Stored data
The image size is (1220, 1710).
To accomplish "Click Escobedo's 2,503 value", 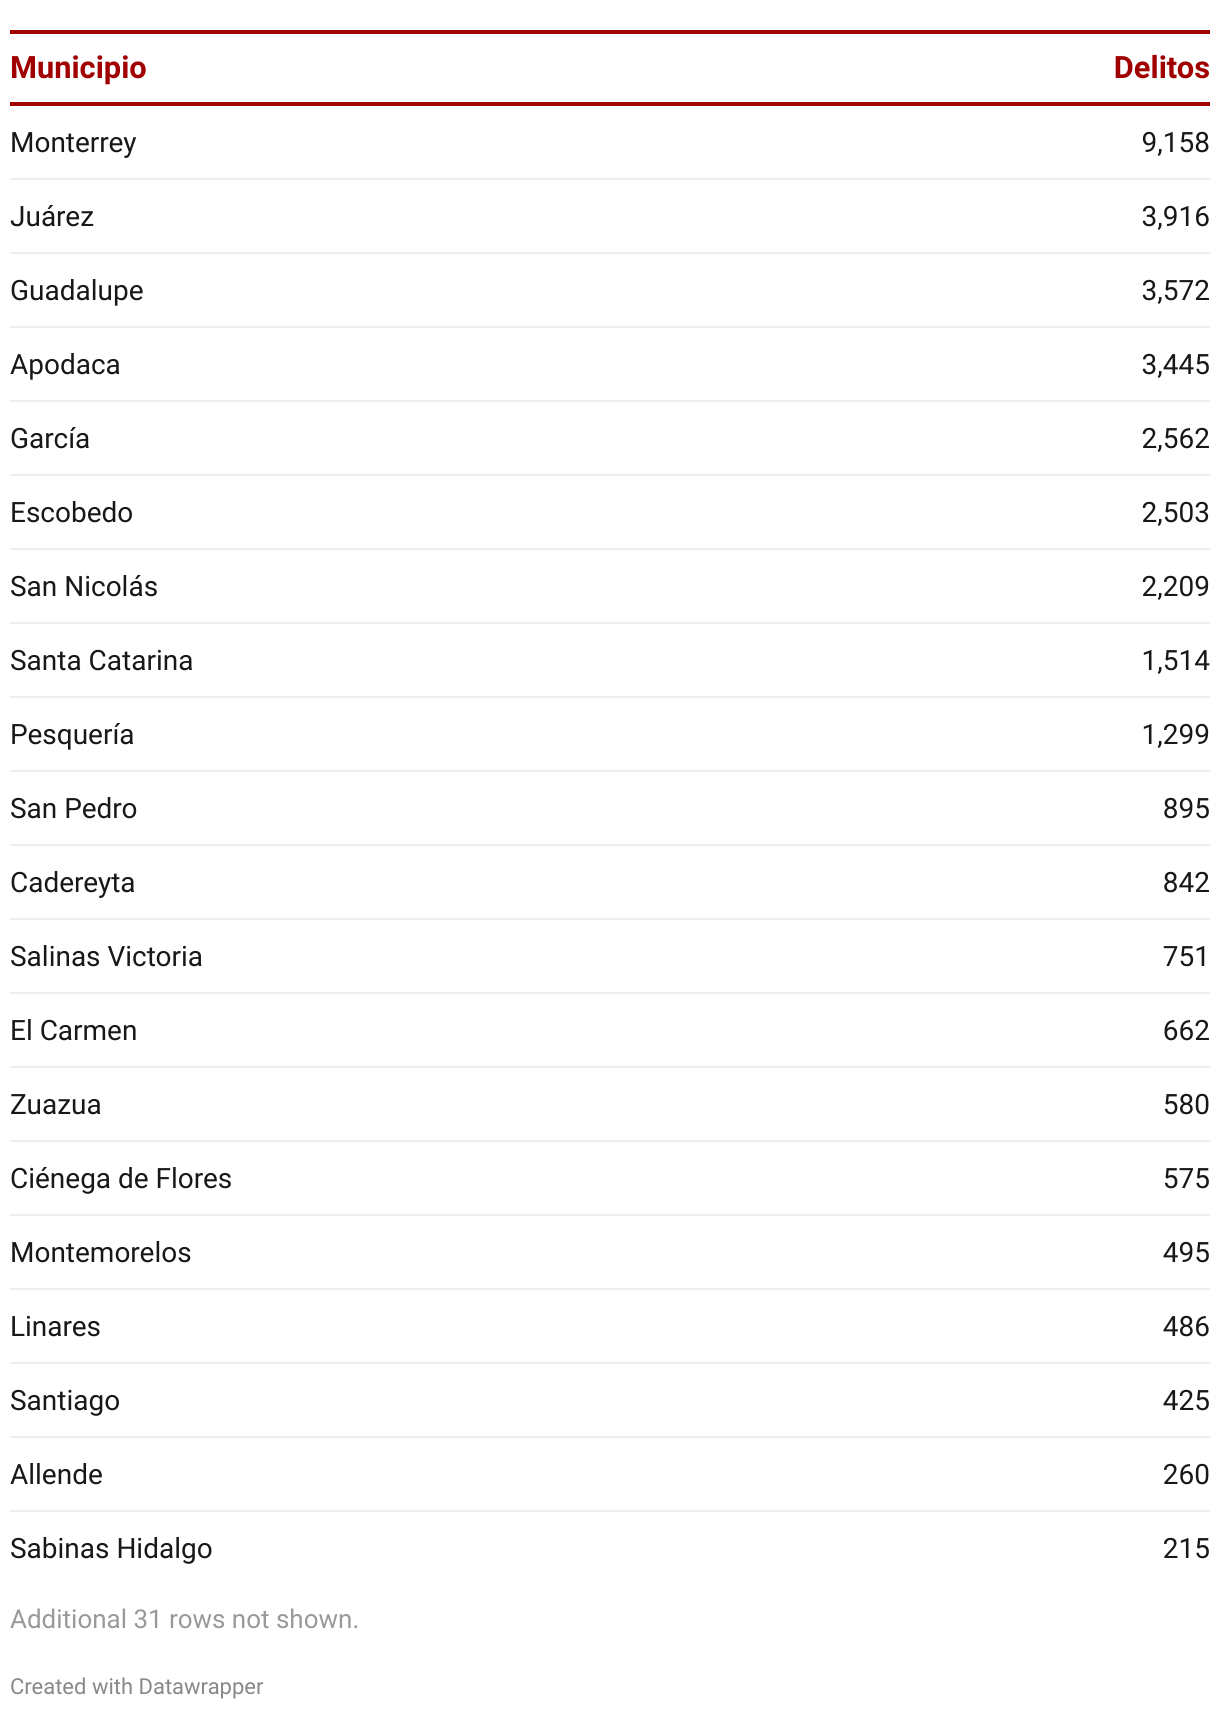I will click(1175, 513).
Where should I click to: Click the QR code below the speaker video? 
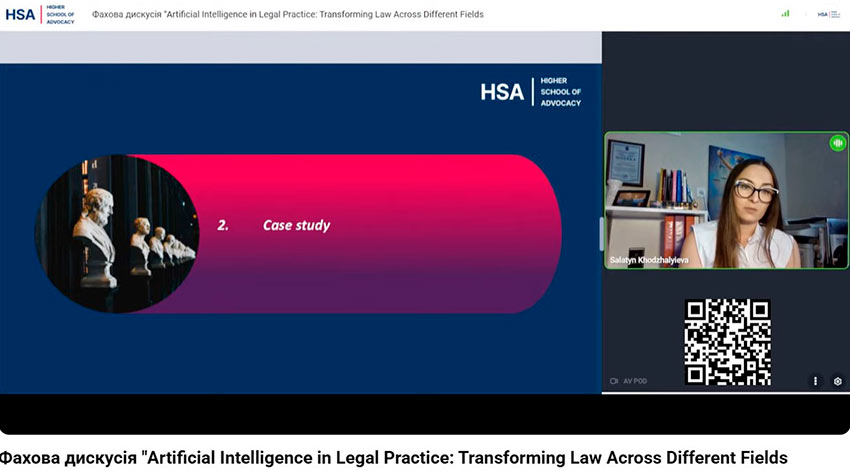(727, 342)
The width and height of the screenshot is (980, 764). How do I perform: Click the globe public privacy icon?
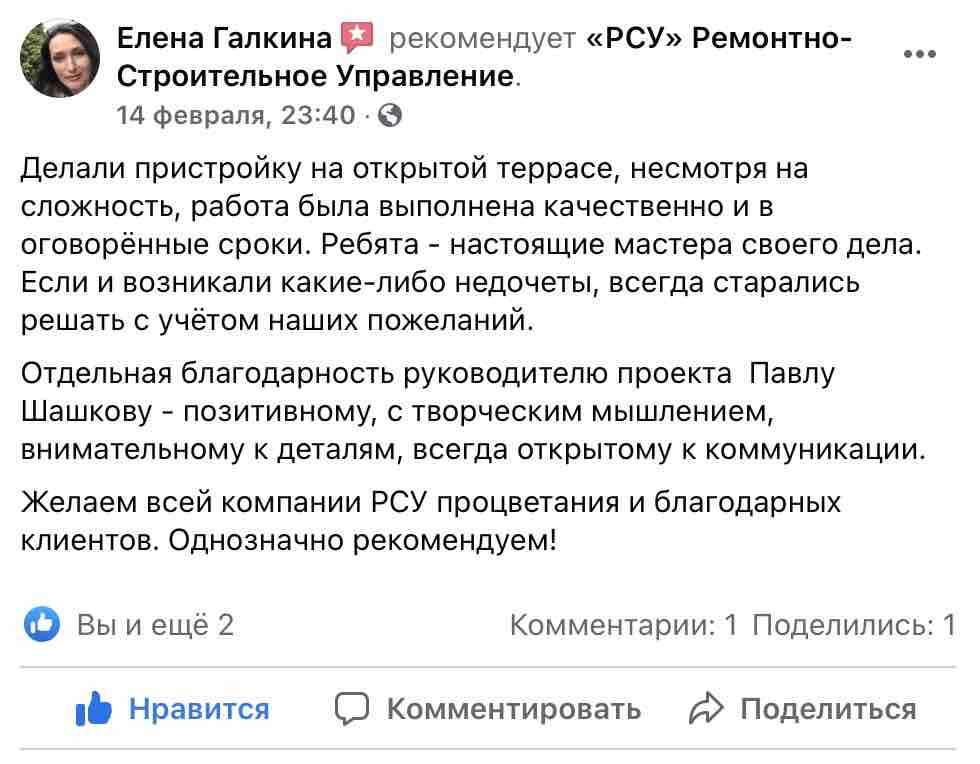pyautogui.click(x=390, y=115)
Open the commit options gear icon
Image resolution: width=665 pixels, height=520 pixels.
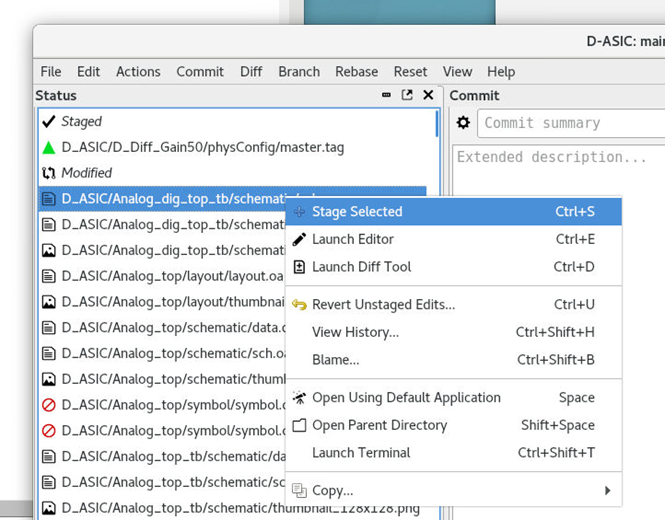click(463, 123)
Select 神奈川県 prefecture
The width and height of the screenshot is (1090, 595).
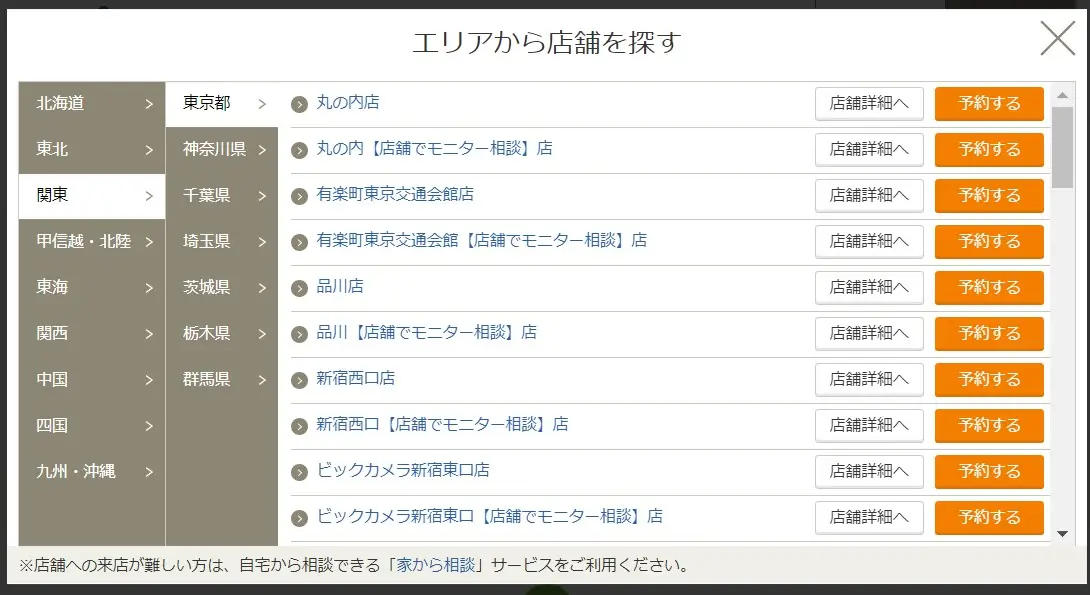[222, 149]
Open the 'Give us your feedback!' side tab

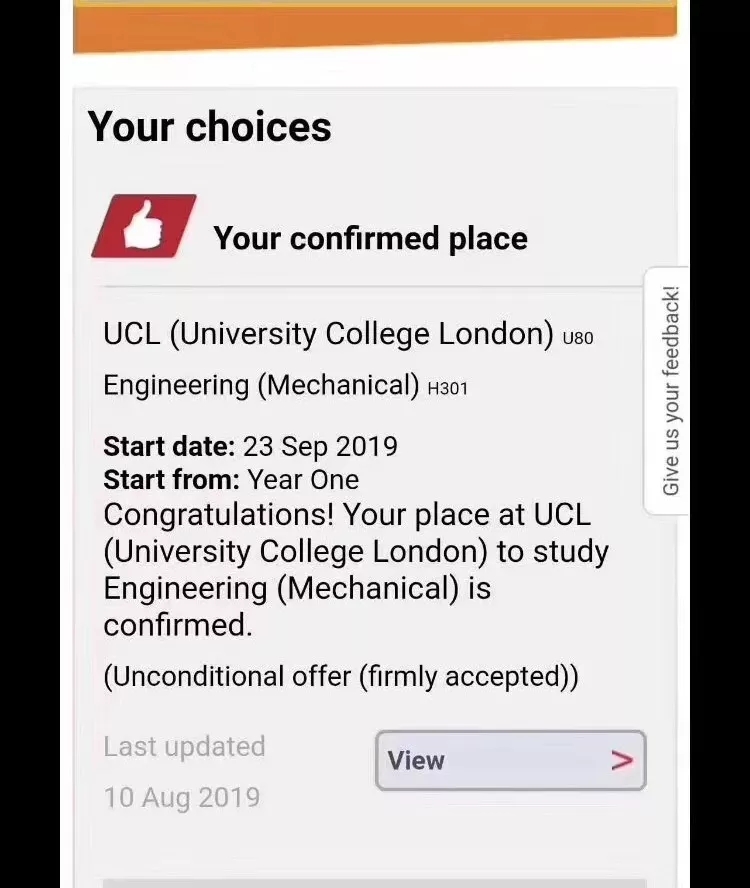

TASK PROMPT:
Print only the lines from the one with "The width and height of the screenshot is (1090, 595)." through the last line of the data above, exactly and with both ends, and please omit any pictures.

COMPLETED TASK:
The width and height of the screenshot is (1090, 595).
[222, 149]
Open the 'Give us your feedback!' side tab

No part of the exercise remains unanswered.